(Lack of) coverage of Uzbekistan

May 15th, 2005 | by aobaoill |

I rarely watch network news. I generally use television for entertainment and it rarely occurs to me to browse by the news channels.
The only real exception is when I’m in a hotel, where the news channels tend to outnumber the others. The problem is that news channels also tend to annoy me. To put it mildly. The day the Iraq war broke out I was in a hotel in De Kalb, Illinois, and it wasn’t a pretty sight. I had to go out to a bar in order to stop kicking the furniture.
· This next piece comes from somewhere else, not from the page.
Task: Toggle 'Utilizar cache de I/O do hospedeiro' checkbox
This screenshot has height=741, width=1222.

Of course the despair over the war was a major concern in itself, but the despicable nature of the TV coverage just made things worse.
The reason I mention this now is that I am once again in a hotel and felt the need to turn on the TV to see whether and how the networks were covering the killings in Uzbekistan. Several hundred protesters were shot dead by police – reports yesterday were that 200 bodies had been sighted, I’m told by a colleague here that some reports are now saying 500 deaths – and it was for a time the top story on Google News. However, although there were links to online stories on CNN and elsewhere I was unable to find any mention – either reports or mention in the scrolling bar – on any of the cable stations.
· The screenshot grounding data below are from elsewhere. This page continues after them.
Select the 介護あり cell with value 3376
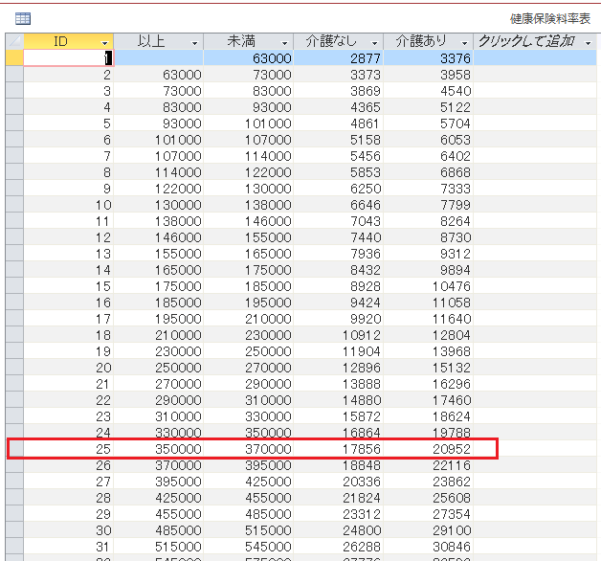The height and width of the screenshot is (561, 601). 429,57
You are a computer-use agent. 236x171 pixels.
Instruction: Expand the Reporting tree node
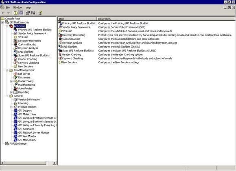(11, 92)
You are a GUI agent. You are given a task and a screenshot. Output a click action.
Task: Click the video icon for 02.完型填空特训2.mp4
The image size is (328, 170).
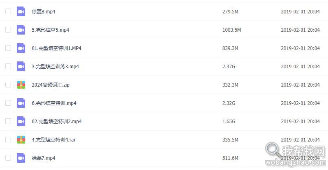coord(21,121)
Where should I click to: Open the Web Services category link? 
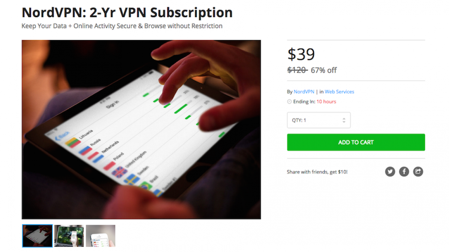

Hardly surprising on one level, but still wrong. A friend on IM has just compared the protests to those in Tiananmen Square in 1989. The context is different, but how can you ignore protests involving tens of thousands – oh, wait, they do that regularly – that result in hundreds of deaths in a single day?
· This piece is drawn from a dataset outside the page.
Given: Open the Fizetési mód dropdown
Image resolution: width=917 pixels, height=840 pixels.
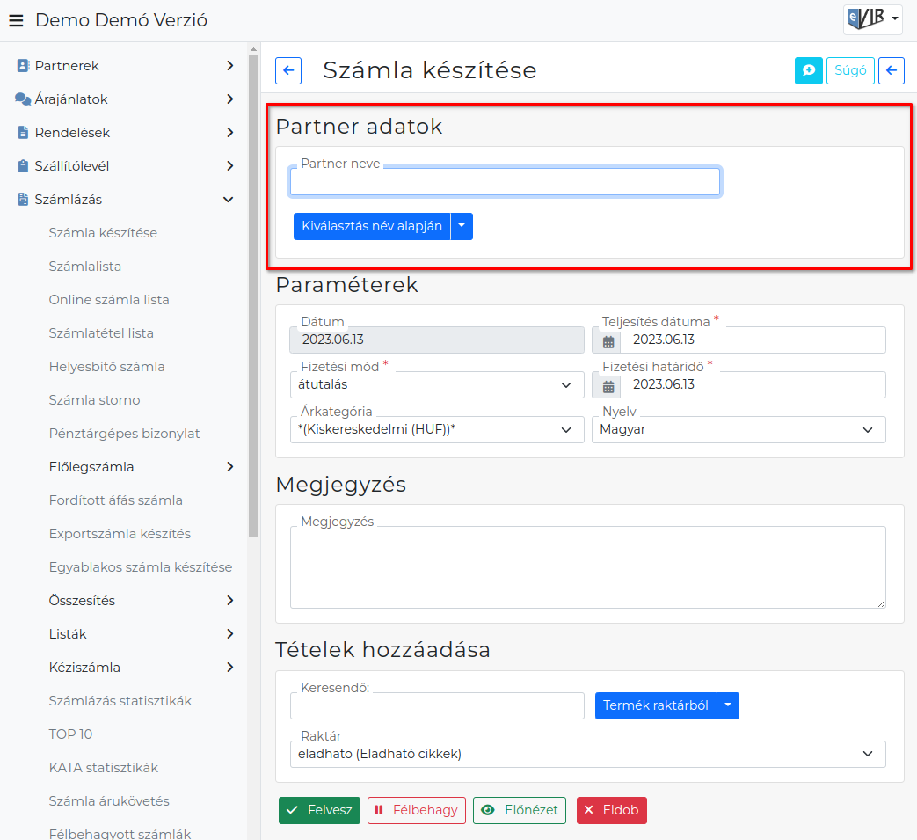Looking at the screenshot, I should [437, 385].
Uzbekistan, for those who may not be aware, is a key ally in the ‘war on terror’ providing key expertise in the fine art of torturing and killing people by immersing them in boiling water.Their officially announced role was as a base for troops entering Afghanistan, though they are probably also a destination in the ‘extraordinary rendition’ scheme. [That’s the “export prisoners to countries that specialise in torture, but don’t explictly ask for them to be tortured” model.] Which may explain the rather opaque response from the US:

In Washington, State Department spokesman Richard Boucher said: “We’ve been very clear about the human rights situation there, been very factual about it, but unfortunately the facts are not pretty.”

In other responses, the EU and the UK have condemned the killings. Putin has condemned the protests (quelle surprise!).